On Feb 22, 2006, at 6:33 PM, Bartek Kania wrote:
> I would suggest that a generic API be created for modules to read
> configuration data so the module itself doesn't need to care what
> backend is used to store it.
In a way this is already the case today. Each module calls the core's
config file parser to obtain it's settings. All it has to know is the
keywords under which the data is stored in the config file.
As far as the code is concerned, the changes I suggested will only
replace Digium's built-in INI parser with an open source plist parser
available through the CF/CF-Lite framework.
> Also modules should in the long run be modified not to store
> configuration information internally unless absolutely necessary. It
> should always read the value from the backend when it is needed so
> that a reload shouldn't have to be done for every little change.
> The backend itself will then most likely have to implement some form
> of cache so it doesn't re-read config files or queries databases on
> every request for information from a module.
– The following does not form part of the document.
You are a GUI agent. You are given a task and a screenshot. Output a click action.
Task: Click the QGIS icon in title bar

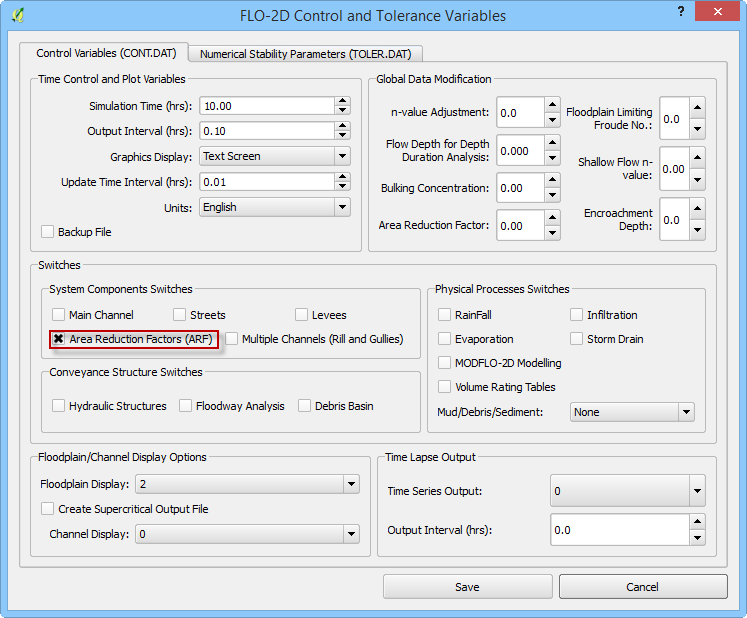(x=18, y=16)
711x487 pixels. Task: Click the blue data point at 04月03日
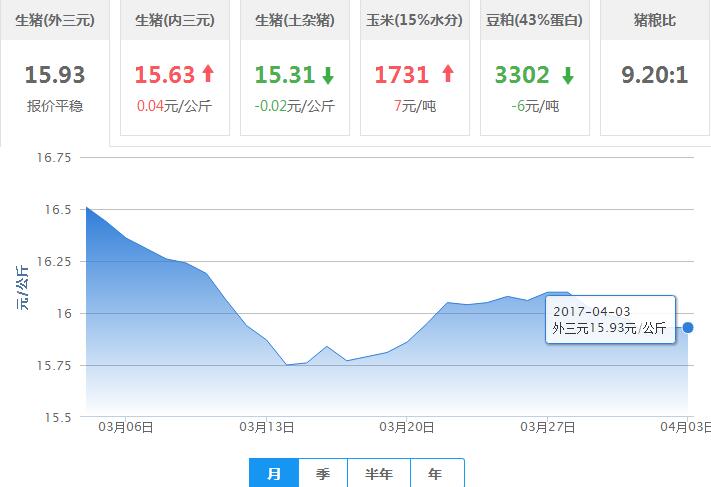click(688, 328)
CF/CF-Lite will give you that. It does cache the settings read from
the property lists and follow on calls to functions accessing key/
value pairs will be on the data in the cache instead of parsing the
property list file(s) all over again unless a synchronise function is
called which as the name suggests synchronises cache and property
list file(s).
> For config files a reload might be the way to tell the config-backend
> to re-read the files and update it's cache. For databases (LDAP, etc)
> a time-to-live could be specified. This would then allow a much
> greater flexibility when designing clusters and such.
One of the interesting things of the CF/CF-Lite property list
architecture is that it works on multiple layers, so called domains.
One of those domains is the network domain which means that several
hosts share a property list. When settings are obtained with a
network domain key (kCFPreferencesAnyHost) the shared property list
will be targeted, which is located in /Network/Library/Preferences,
whilst the local domain has an identically named property list at /
Library/Preferences and the user domain has an identically named
property list at ~/Library/Preferences which is interesting for GUI
apps - less interesting for servers. If no domain is specified, the
parser will first look up the user domain, then the local domain and
then the network domain. This is already used for clustering although
it requires shared filesystems between the cluster nodes. Another
technology which Apple uses for clustering is Bonjour/Zeroconf (mDNS
service discovery, which doesn't require shared files). We have made
an Asterisk plug-in for Bonjour/Zeroconf support and Brian West told
me he will make heavy use of Bonjour for cluster communications in
FreeSwitch.
> The dialplan should be totally remade.
I agree with that.
However, this is something that requires a lot more work than what I
am suggesting. At the same time, there is no harm to continue using
the existing dialplan language but store it in the property list
format, then change it more fundamentally later on.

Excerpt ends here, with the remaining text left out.